In the wake of the massacre in the Pulse nightclub, two key parts of my identity – my Islam and my queerness – seemed at war. Not in myself – to me, my Islam and my queerness are intertwined in a whole, integral identity – but as others sought to tear me apart.
I watched Muslim leaders and groups talk as if Muslim and LGBTQ were mutually exclusive groups. I noticed who edged around the LGBTQ identity of the Pulse nightclub victims and who was completely silent as if this was any other shooting and these were any other victims. Online, as I tweeted about the intersection of Muslim and LGBTQ identity, I received homophobic messages from self-identified Muslims.
I watched LGBTQ leaders and groups also talk as if LGBTQ and Muslim were mutually exclusive groups. I saw sweeping generalizations about LGBTQ experiences that left no space for me as a devout Muslim. Not all of us were out clubbing Saturday night. Some of us were at the mosque, praying tarawih after breaking our Ramadan fast.
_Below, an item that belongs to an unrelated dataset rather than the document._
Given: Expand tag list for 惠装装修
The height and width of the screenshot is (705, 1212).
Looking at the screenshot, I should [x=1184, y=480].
And, I watched right-wing politicians – many of whom had been promoting anti-LGBTQ laws just the previous day – using the Orlando shootings to depict Islam as uniquely homophobic and violent in order to further their Islamophobic agenda.
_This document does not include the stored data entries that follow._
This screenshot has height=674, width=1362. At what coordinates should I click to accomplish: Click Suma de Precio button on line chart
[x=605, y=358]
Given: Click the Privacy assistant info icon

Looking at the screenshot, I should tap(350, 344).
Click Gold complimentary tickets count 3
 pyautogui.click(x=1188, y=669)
At the same time that I was receiving homophobic messages on social media from some Muslims, I found myself targeted by right-wing Islamophobes as well, trolling that greatly intensified after I participated in an LGBTQ-affirming hashtag campaign and declared my queer Muslim identity a source of pride.
The toxic mix of Islamophobia, racism, misogyny, homophobia and anti-asexual prejudice that followed made me acutely aware of how complex my intersecting identities are, and how many people do not want me to exist in the particular, unique way that I do.
I felt sliced in two by these external pressures — that I was being asked to choose sides, to align myself with only one identity and community and erase or reject the other. I can’t do that. My asexuality is, I believe, innate, a lifelong orientation that cannot be changed.
As a convert, my Islam was a choice, and I will not abandon it. My faith is central to my life and putting my trust in Allah has gotten me through some of the toughest challenges I’ve faced.
More than that, for the last 17 years I have chosen to visibly affiliate myself with Islam through my hijab. Showing up with and for Muslims is part of my commitment to justice. I will not stop doing so because others, both Muslim and not, try to define Islam and LGBTQ identity as incompatible.
That Sunday night I was at the mosque again, wearing a hijab in the colors of the asexual pride flag, seeking solace in Allah for my shattered heart, asking for His forgiveness, guidance and healing. This is where I stand, as my whole self, and this is where I will stay.